By: Caroline Arkalji and Telmen Altanshagai

Steel sits at the core of modern industrial economies. It underpins infrastructure, transport, urbanization, and the clean energy transition itself. Yet it is also the single largest industrial source of carbon emissions, responsible for roughly 11% of global CO₂ output. Achieving global net-zero targets will require emissions from steel production to fall by nearly 90% by mid-century. But momentum is now building. At COP30 in Belém, Brazil, Responsible Steel, together with China’s C2F Steel standard and Europe’s Low Emission Steel Standard, advanced efforts to harmonize greenhouse gas accounting and classification for low‑emission steel, with these linked initiatives now covering around 60% of global steel production. Convergence on standards is an important milestone. But translating alignment into decarbonization will depend on addressing four structural constraints that continue to slow progress.

The first constraint is economic. Near-zero emissions steel remains materially more expensive than conventional coal-based production. Energy and raw materials account for 60–80% of steelmaking costs, and dominant production routes reflect domestic resource endowments. In countries with abundant low-cost coal, blast furnaces remain commercially attractive. By contrast, hydrogen-based direct reduced iron, electrified processes powered by renewables, and carbon capture systems require high upfront capital and often carry a significant cost premium over traditional steel. In some emerging markets, that premium can range between 50 and 70%. Managing this “green premium” will be decisive. Governments can narrow the gap through targeted tax incentives, contracts for difference, loan guarantees, and concessional finance for early projects. Equally important is demand creation. Public procurement standards, credible carbon pricing, and clear green public infrastructure rules can generate predictable markets for low-emission steel. Without durable demand signals, producers will struggle to justify the capital shift.

The second constraint is technological and structural risk. Low-carbon steel technologies such as green hydrogen and carbon capture are capital-intensive, commercially nascent at scale, and dependent on supporting infrastructure that itself is still under development. First-of-a-kind plants face long development timelines and uncertain returns. At the same time, conventional blast furnaces are long-lived assets, often operating for two decades or more. New coal-based capacity continues to be announced globally, raising the risk of carbon lock-in and stranded assets. Decisions made in this decade will shape emissions trajectories for decades to come. Addressing this challenge requires active de-risking. Public co-investment in demonstration facilities, accelerated permitting, and shared-risk models can shorten commercialization timelines. Industrial policy must also align incentives away from new high-emission assets and toward future-ready technologies. Strategic partnerships across the value chain — linking miners, energy providers, equipment manufacturers, and steel producers — can distribute technological risk while accelerating innovation.

The third constraint is financial. The global steel sector could require trillions of dollars in capital investment over the next three decades to align with net-zero pathways. Yet steel remains a low-margin, cyclical industry characterized by volatile commodity prices and long payback periods. In many developing economies, high financing costs and policy uncertainty further elevate risk perceptions. International clean energy finance has historically focused on power generation, leaving heavy industry comparatively underfunded. Without affordable capital, decarbonization will remain uneven and geographically concentrated in advanced markets. A blended finance approach is therefore essential. Multilateral development banks, sovereign wealth funds, and public financial institutions can crowd in private capital through guarantees, concessional loans, and first-loss mechanisms. Sustainability-linked finance instruments tied to credible transition plans can mobilize institutional investors. Critically, financing must expand to emerging steel-producing economies where future demand growth will be concentrated. A fragmented transition risks both competitiveness concerns and carbon leakage.
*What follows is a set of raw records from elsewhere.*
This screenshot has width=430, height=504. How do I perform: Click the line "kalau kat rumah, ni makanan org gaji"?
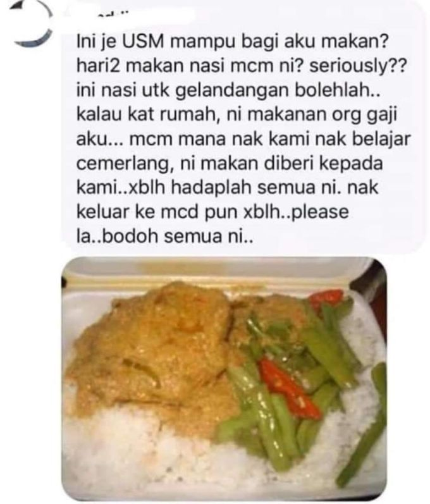pyautogui.click(x=237, y=115)
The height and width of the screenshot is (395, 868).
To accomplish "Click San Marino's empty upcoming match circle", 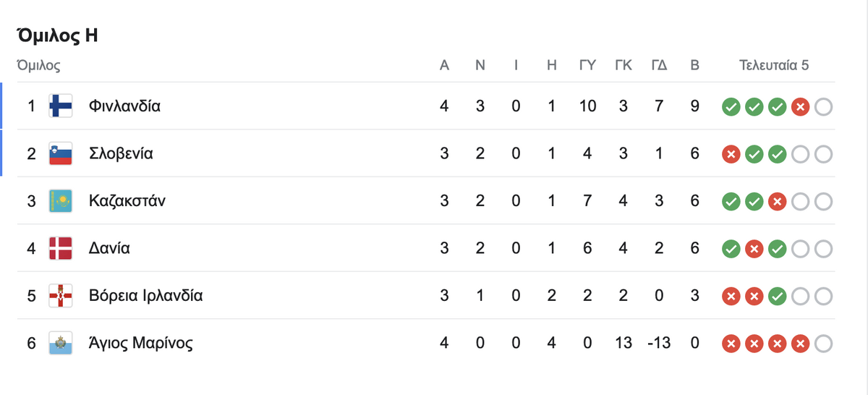I will (x=823, y=344).
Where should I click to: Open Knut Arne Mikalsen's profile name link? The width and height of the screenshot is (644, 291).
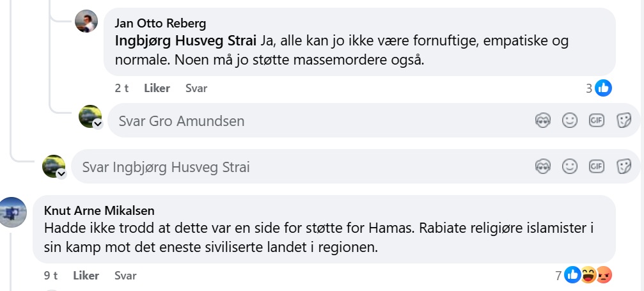[x=99, y=210]
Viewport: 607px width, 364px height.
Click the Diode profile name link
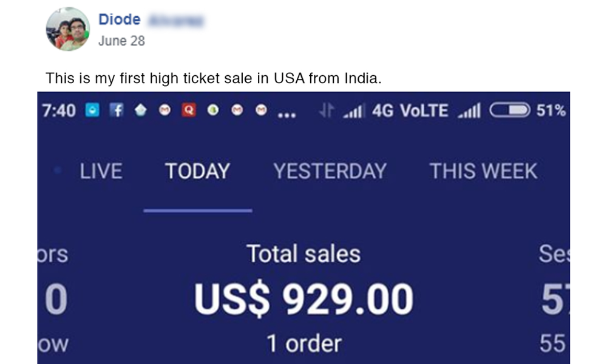pos(120,19)
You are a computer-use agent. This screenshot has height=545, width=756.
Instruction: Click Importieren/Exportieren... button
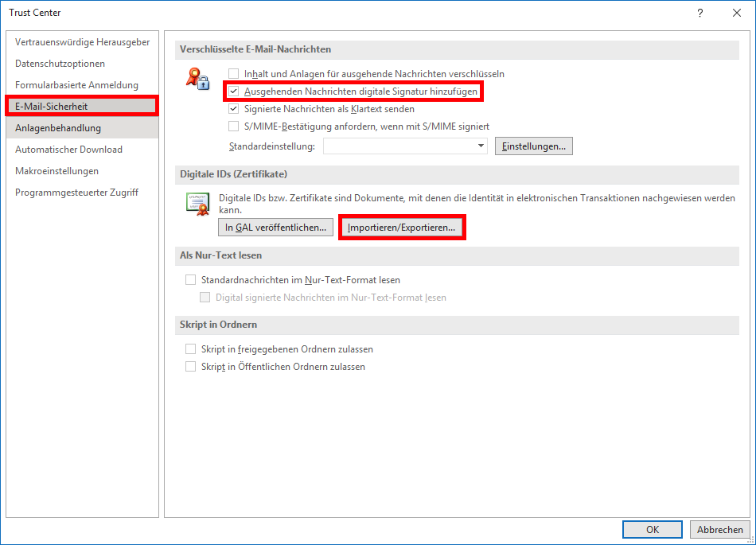point(402,228)
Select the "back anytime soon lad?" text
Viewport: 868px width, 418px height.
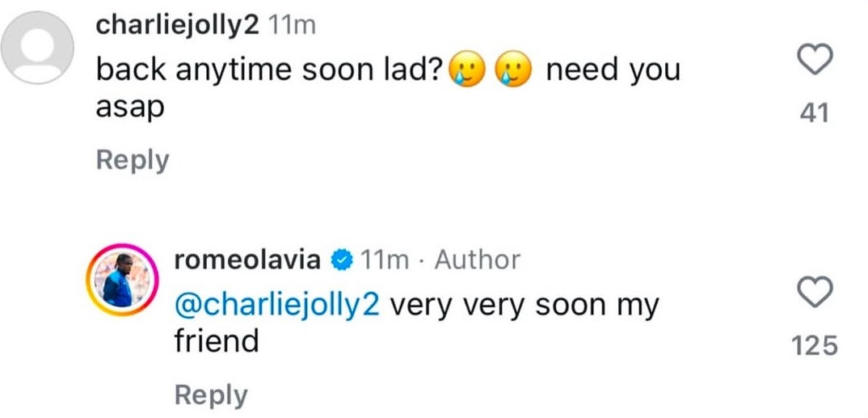pos(268,71)
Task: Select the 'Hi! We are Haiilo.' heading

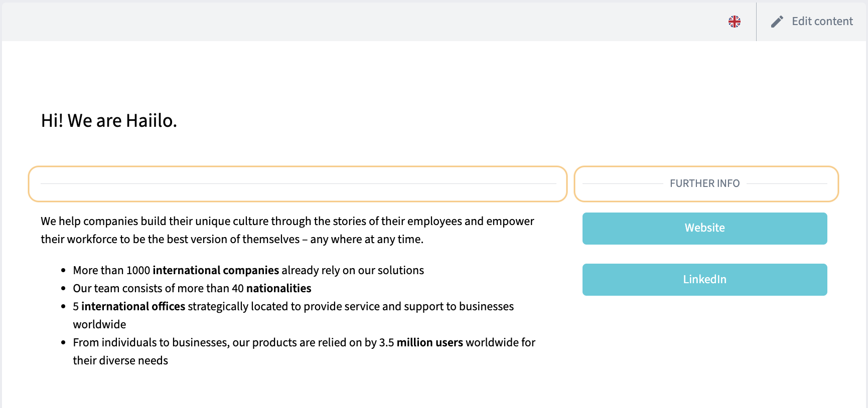Action: pos(109,121)
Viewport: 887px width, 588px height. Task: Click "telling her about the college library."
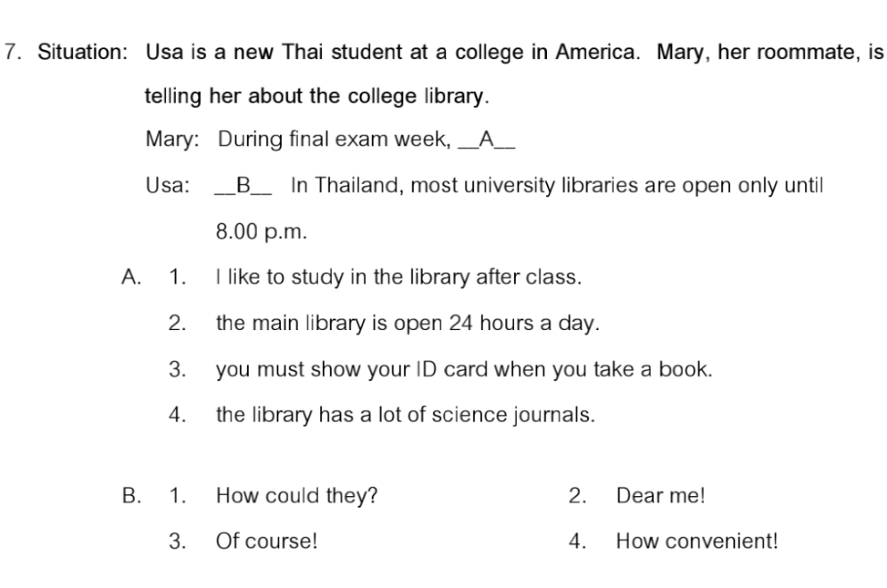coord(317,95)
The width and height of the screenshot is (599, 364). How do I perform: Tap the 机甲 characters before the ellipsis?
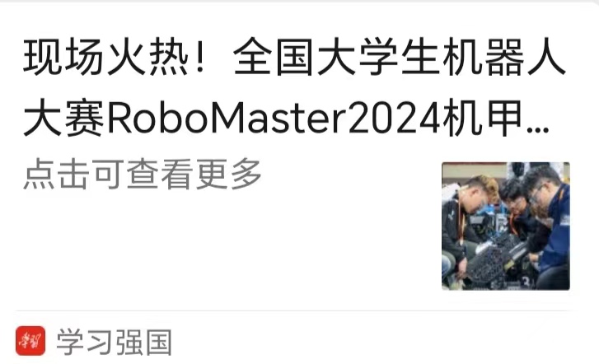click(x=484, y=118)
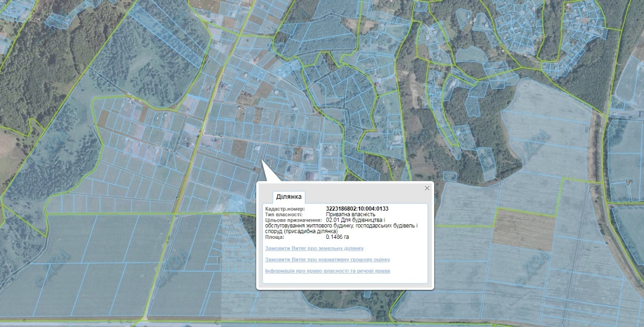Open Замовити Витяг про земельну ділянку link
The height and width of the screenshot is (327, 644).
[x=314, y=248]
The fourth constraint is social and political. The steel industry directly employs more than six million workers worldwide and supports entire regional economies. The shift toward electrified production, hydrogen-based processes, and digitalized operations will reshape skill requirements and potentially alter industrial geography. Without careful planning, communities dependent on traditional steelmaking could face economic disruption, creating resistance to change. Decarbonization that overlooks workforce implications will struggle to maintain political legitimacy. A credible transition must therefore embed reskilling, technical training, and workforce mobility into industrial strategy. Governments, industry, and labor representatives must collaborate to anticipate skill gaps and support workers through structural change. If managed proactively, green steel can create new engineering, digital, and clean-energy jobs. But these opportunities will not materialize automatically; they require intentional design.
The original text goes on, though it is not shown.